La Corporación Autónoma Regional de Santander (CAS) abrió procesos administrativos a siete extractoras de palma en el Magdalena Medio porque, al parecer, estarían incumpliendo algunas condiciones de los planes de manejo ambiental con los que se evita la contaminación de las fuentes hídricas.

Tras una revisión al trabajo de las empresas instaladas en los municipios de Sabana de Torres, Puerto Wilches y Simacota expertos de la CAS hallaron que algunos permisos ambientales para concesión de aguas, vertimientos y emisiones atmosféricas se encuentran vencidos o en proceso de renovación.

Flor María Rangel, directora de la entidad, indicó que el tema más delicado es el tratamiento del lodo que sale de las extractoras pues en época de lluvia, y con deficiente tratamiento, puede saturar las quebradas y ríos de la región.

“Técnicos y jurídicos de la CAS están revisando la situación para en máximo 20 ó 30 días resolverles a las empresas sus procesos. Los representantes legales y equipos técnicos de las palmicultoras tienen una responsabilidad económica con su comunidad, con sus empresas, pero también en los sectores social y ambiental”, agregó la funcionaria.

En la investigación oficial se trata de determinar que habría originado el incumplimiento con la obligación ambiental pues dos extractoras estarían en una etapa de amonestación y cinco presentan un estado que ameritaría el cierre por los incumplimientos.

Rangel aseguró que, por ahora, no se contempla la aplicación de los cierres, por el impacto social que implicaría esa acción en la región, y porque los directivos de las empresas se comprometieron en realizar en el menor tiempo todos los ajustes y trámites pertinentes para aliviar la situación.

Empresas trabajan en el tema

Los representantes de las palmicultoras señalaron que están trabajando en la actualización de la información que requiere la CAS pues, según ellos, no estarían cometiendo ningún tipo de contaminación.

Andrés Carvajal, delegado gremial de la regional Zona Central de Fedepalma, indicó que las empresas son conscientes de las normas ambientales que deben cumplir y aseguró que los hallazgos de la CAS son “normales” porque hay empresas que están en proceso de certificación y otras que presentaron documentos y no han obtenido respuestas.

“Se están revisando carpeta por carpeta y se determinaron unos plazos para que las extractoras presenten la documentación pendiente.
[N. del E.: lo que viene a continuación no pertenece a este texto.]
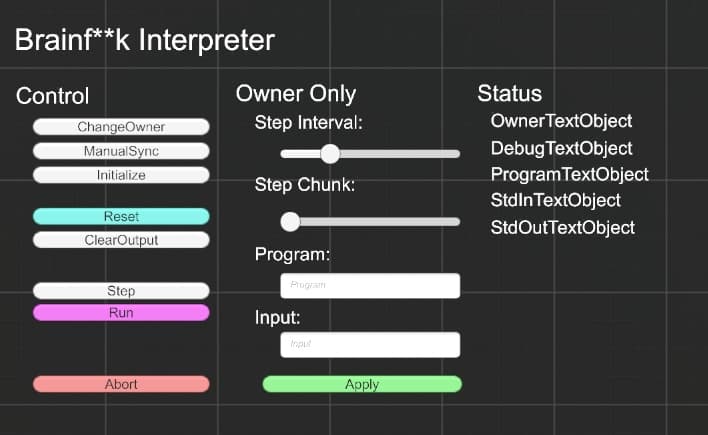Focus the Program input field
Viewport: 708px width, 435px height.
point(370,286)
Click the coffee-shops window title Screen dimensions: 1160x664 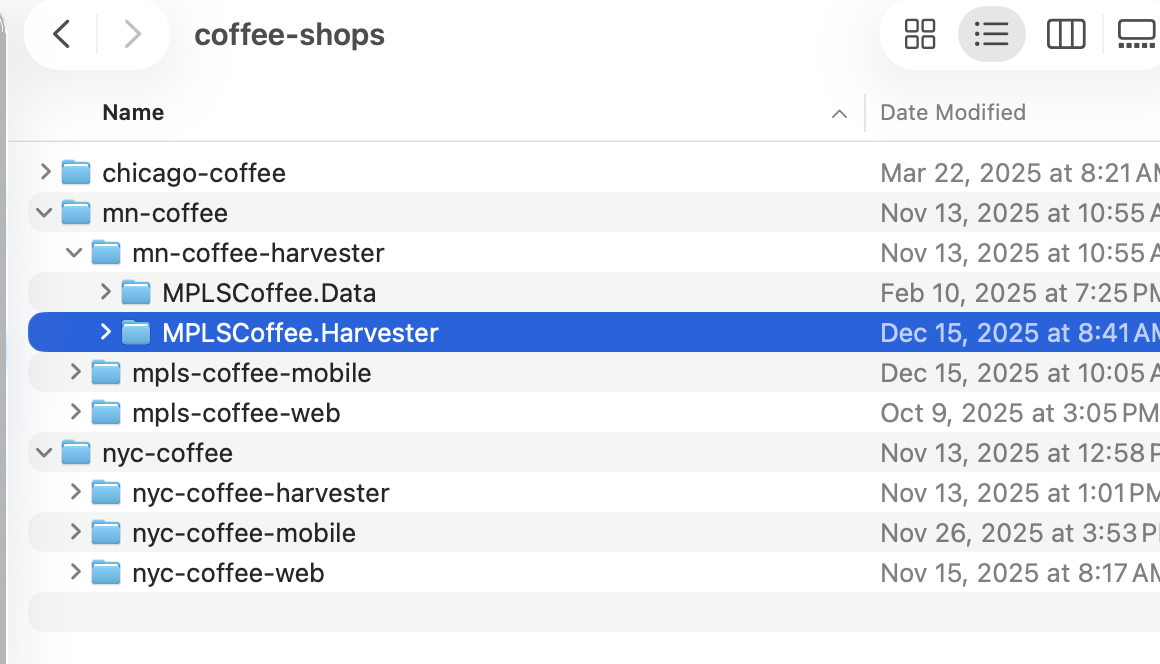pyautogui.click(x=289, y=34)
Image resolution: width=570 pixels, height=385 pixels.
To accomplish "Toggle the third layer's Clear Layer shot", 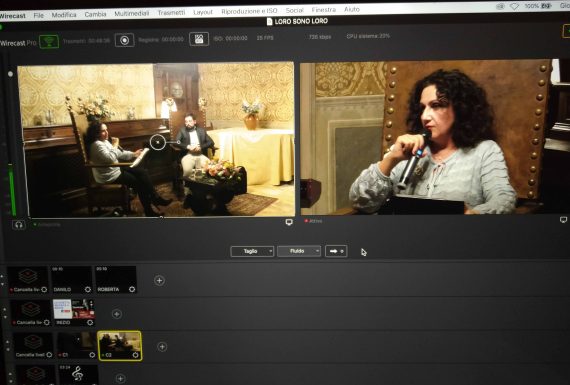I will click(x=33, y=345).
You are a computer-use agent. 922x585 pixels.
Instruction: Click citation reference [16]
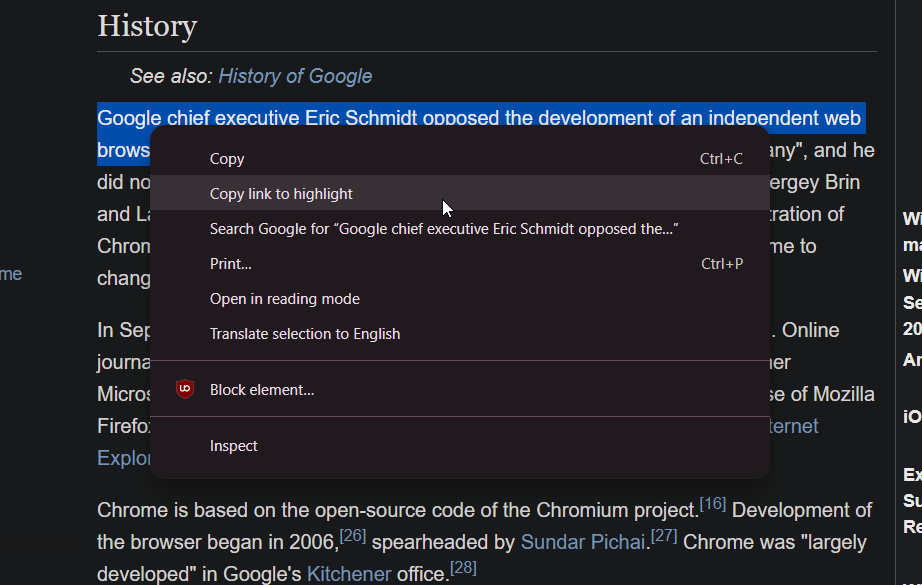point(712,504)
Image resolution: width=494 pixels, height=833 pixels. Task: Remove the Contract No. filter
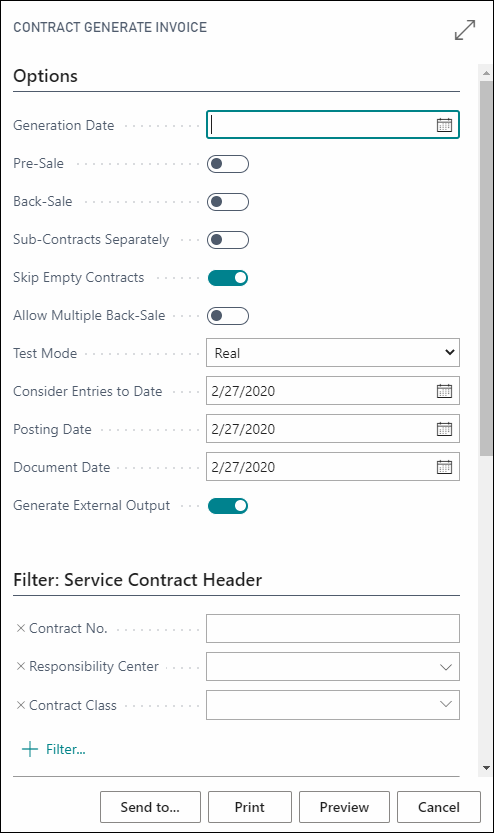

No hay sanción, ni suspensión, ni está programado cerrar. Lo que se pactó con la CAS fue que al 29 de junio pasado todas las extractoras debían presentar documentación soporte para obtener los permisos. Hubo unos cambios en la reglamentación, eso fue lo que pasó”, dijo Carvajal.

Pero James Murillo, director de la Ong ambiental Cabildo Verde considera que las cosas no están tan bien como lo enuncian los palmicultores.

Según el biólogo, destacado por el cuidado de los manatíes que habitan en la ciénaga Paredes, en Sabana de Torres, dos empresas estarían virtiendo sus líquidos sin un tratamiento óptimo a la quebrada La Gómez que desemboca precisamente en la ciénaga Paredes.

“En particular los olores ofensivos es una constante frente al tema del manejo y tratamiento para el manejo de aguas residuales. Ya se han presentado problemas serios de contaminación en febrero del 2007 y en marzo del 2014 con varias extractoras”, manifestó el ambientalista.

Andrés Carvajal, de Fedepalma, aseguró que la Ong no ha comunicado sus inquietudes a las empresas y agregó que ninguna de las empresas en Puerto Wilches y Sabana de Torres presentan vencimiento en el tratamiento de agua y vertimientos.

Los palmicultores no atraviesan por su mejor época pues a la problemática generada por la aparición del hongo conocido como PC (pudrición del cogollo), y que destruyó cerca de 30.000 hectáreas de sus cultivos, a los palmicultores de Santander les surgieron nuevos inconvenientes con las medidas arancelarias adoptadas por el Gobierno para combatir la inflación.

Cuando apenas se reponían levemente de la enfermedad que afectó el 70% de sus plantaciones, en los municipios de Puerto Wilches y Sabana de Torres, el Gobierno Nacional redujo a cero el arancel del 22% a las importaciones de aceites vegetales y suspendió las franjas de precios para sus productos.